_Task to carry out_. The word "menu" may appear in lines of the data; say how many such lines there are, with nothing beyond the number.

_Data for analysis_.
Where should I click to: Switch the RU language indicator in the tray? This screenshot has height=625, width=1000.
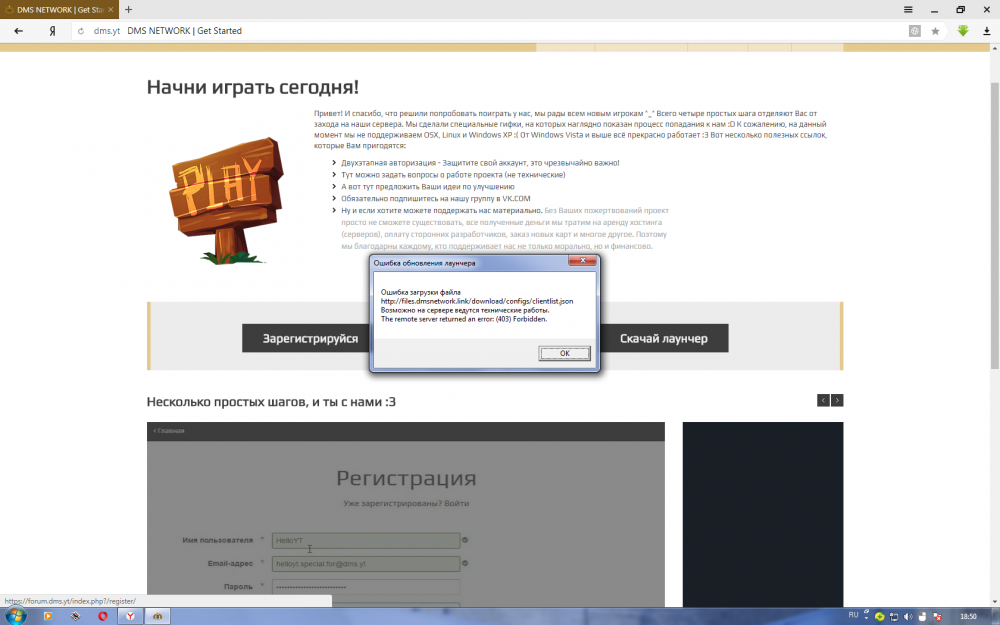coord(853,613)
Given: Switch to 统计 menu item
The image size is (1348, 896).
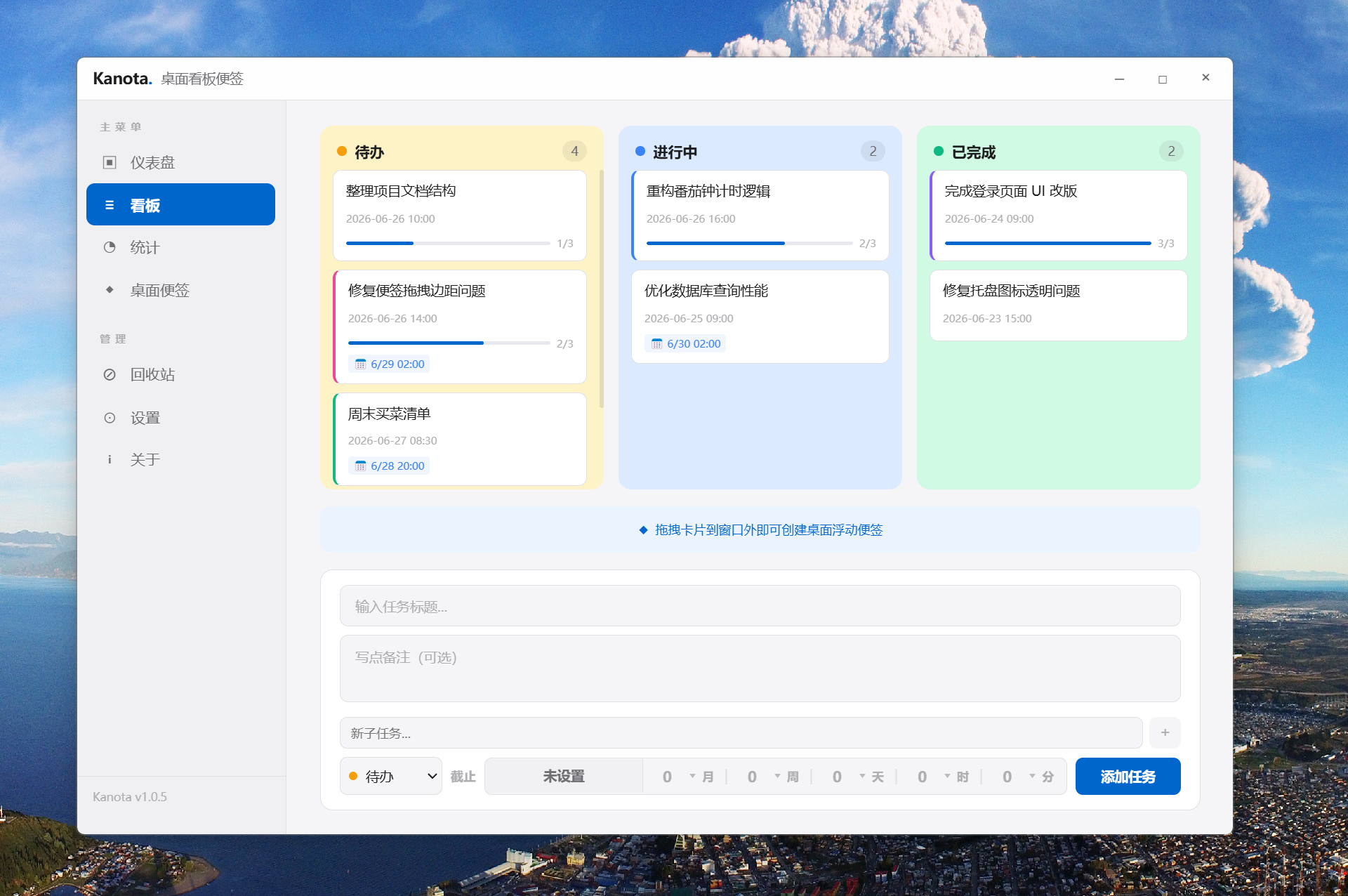Looking at the screenshot, I should coord(180,247).
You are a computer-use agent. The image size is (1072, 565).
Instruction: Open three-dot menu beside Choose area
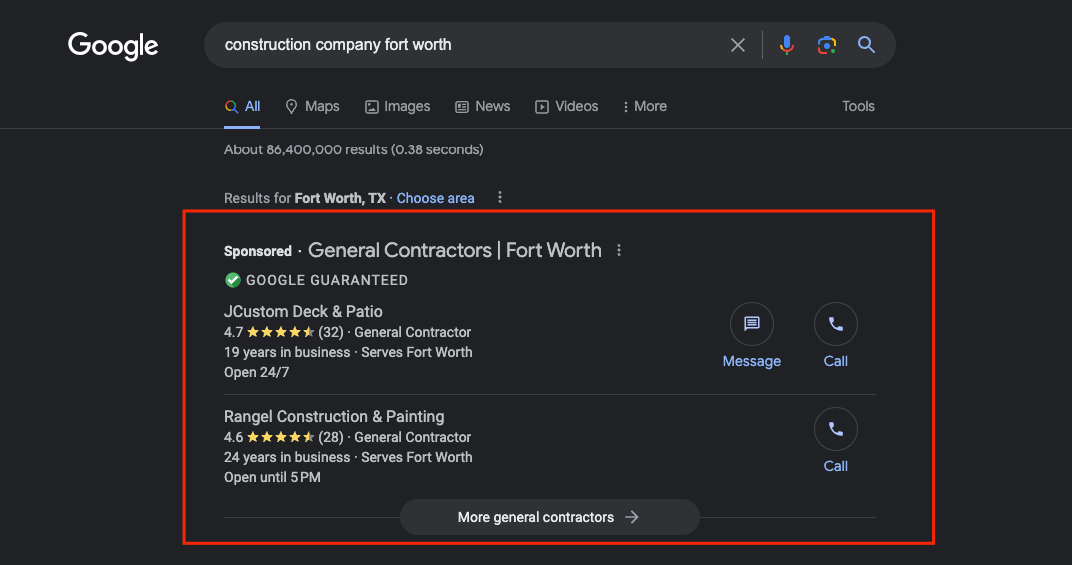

_Completed exercise_. 2